妥協せずにファッションを楽しめるようになったのは最近
――初のスタイルブック『ストリート沼MAATASO’S STREET FASHION STYLE BOOK』は帯に「ストリートファッションの教科書」と書かれています。私服やコーディネートの紹介だけではなく、ストリートファッションの歴史も学べる読み応えのある1冊になっていますね。
まあたそ 昔から「スタイルブックを出したい」っていうふわっとした夢みたいなのはありましたが、まさかこんな教科書みたいなものを作ろうとは思ってなくて。みんなと相談する中で、うちの気持ちを読み取ってくれて、「じゃあ教科書みたいに、“好き”を伝えた方がみんなに伝わりやすいんじゃない?」みたいな感じで、こういう形になりました。
――まあたそさんのファッション変遷をたどる内容でもあります。
まあたそ 小さいときのことを聞かれたりすることはよくあったけど、なかなかファッションに特化して過去を振り返るってことはなくて新鮮でした。めっちゃギャルだったときとか、ちょっとお姉さんに憧れてキャバ嬢が着るような服を着とるときとか、中二病みたいなノリでV系の好きなバンギャの女の子みたいになってみたりとか、ホントいろいろな時代があって。ひと通り試して、一番しっくりきたのがストリートだったんです。
――ストリートにたどり着くまでは雑食だったんですね。
まあたそ そう、迷走期。何でもチャレンジしたい人で。10代の頃はなりたい自分がわからなくて、広く浅くいろいろ試してました。顔が可愛い子がロリータみたいなの着てたら、「ロリータ着たい!」みたいな感じ。やっぱ試さないと自分に似合うか、自分がそれを好きかとかわからないから、実際に着て周りの反応を見て、似合うか似合わないかを聞いたりしてました。
――ファッション好きを自覚したのはいつですか?
まあたそ 一番最初は幼稚園。5、6歳の頃から自分で服を選んでいて、ずっと親には選ばさなかった。学生の頃もめっちゃファッションが好きだったけど、お金がなかったし、妥協したファッションばっかりでした。最近になってやっとお金を使えるようになって、本格的に自分の“好き”をぎゅっとできるようになった。妥協せずにファッションを楽しめるようになったのは、最近ですね。

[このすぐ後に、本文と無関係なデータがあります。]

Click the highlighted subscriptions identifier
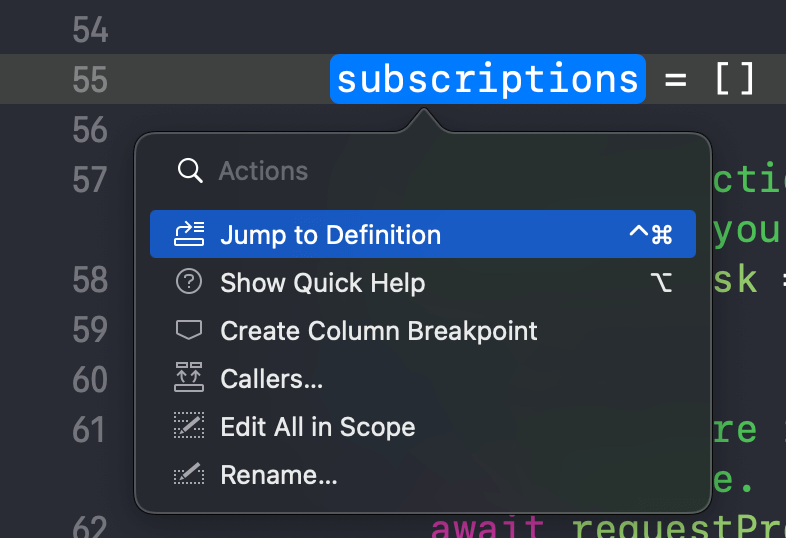786x538 pixels. click(x=488, y=79)
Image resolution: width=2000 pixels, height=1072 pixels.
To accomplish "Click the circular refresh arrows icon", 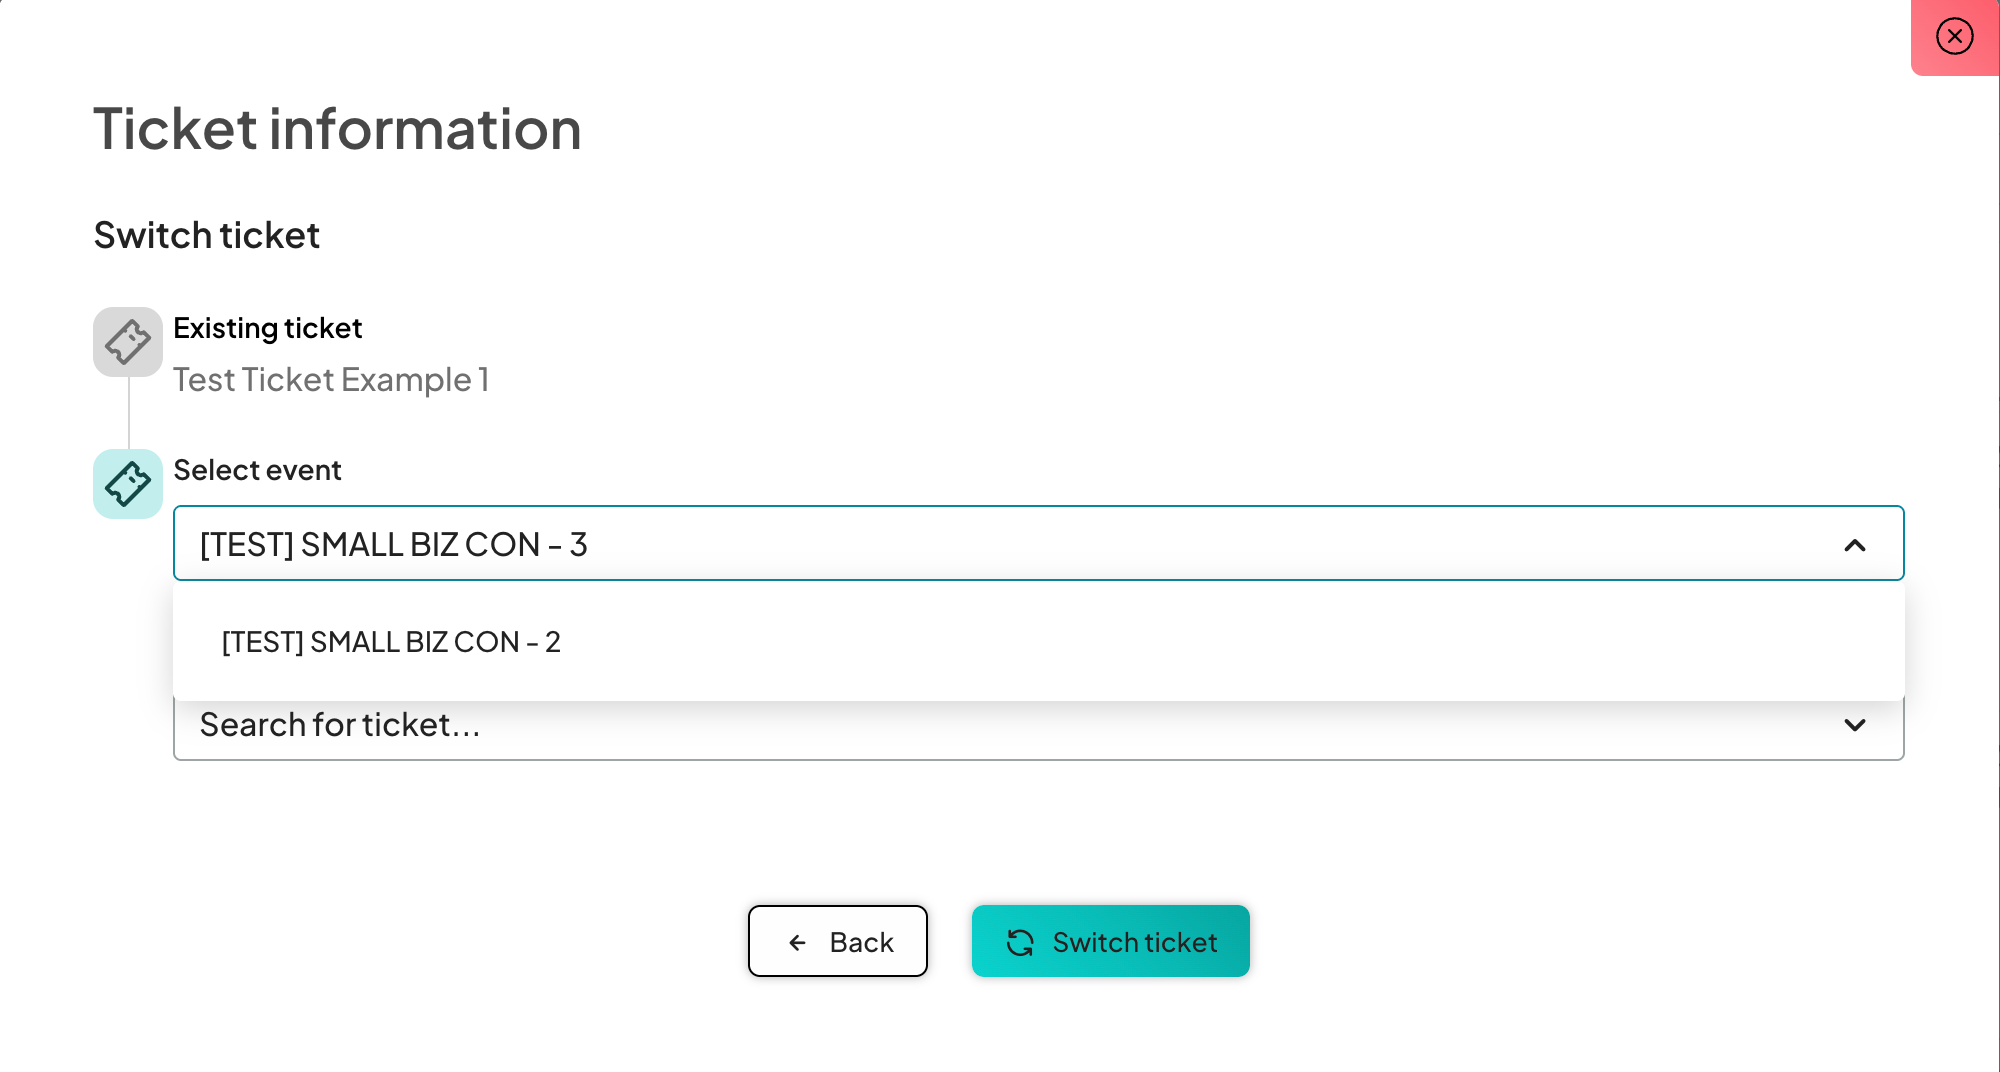I will pos(1020,942).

――お金がない中でファッションを楽しむために、どのような工夫をしていましたか?
まあたそ 自分の服をオークションで売って、新しい系統を買う。ちゃんとコンセプトのある服にチャレンジしていたから、そういう服の需要って絶対にあるんです。それでお金を作って、新しい服を買ってました。
――ファッション情報はどこから得ていましたか?
まあたそ 学生の頃は、まだ雑誌全盛の時代で。ママが教科書の代わりにギャル雑誌の『egg』や『Ranzuki』を買ってきてくれて。それをずっと読んでギャルを学びました。その影響もあって、小6のときに入れたタイムカプセルの中身は『egg』とかギャル雑誌の切り抜きだったのを覚えてます。
――ここ数年またギャルが注目されてきていますよね。
まあたそ そう!今もギャル大好きやから、流行ってきて嬉しい。
――当時は見た目も完全にギャルだったんですか?
まあたそ 中学3年生から高校3年生までギャルサーに入って、日サロにも行ってて、真っ黒だった(笑)。パラパラも好きだったから楽しかった!
――ギャルサーに入るのは怖くなかったですか?
まあたそ 怖いもの知らずなのかな?何でも興味があって、やりたいと思ったらバンジージャンプも跳ぶし、滝修行だって行くし、一度、やりたいと思うと、やらんと気がすまんみたいな感じで、抵抗はなかったかも。
――ギャルだったことが、その後のファッションや考え方に影響は及ぼしていますか?
まあたそ あるんじゃないかな。ギャルって全体的に派手だし、今も全然関係ないことでも派手なことが好きなのは、ギャルだったときの影響がある気がする。個性出すのがすごい好きだし、当時好きだったものに今も引っ張られているなと思います。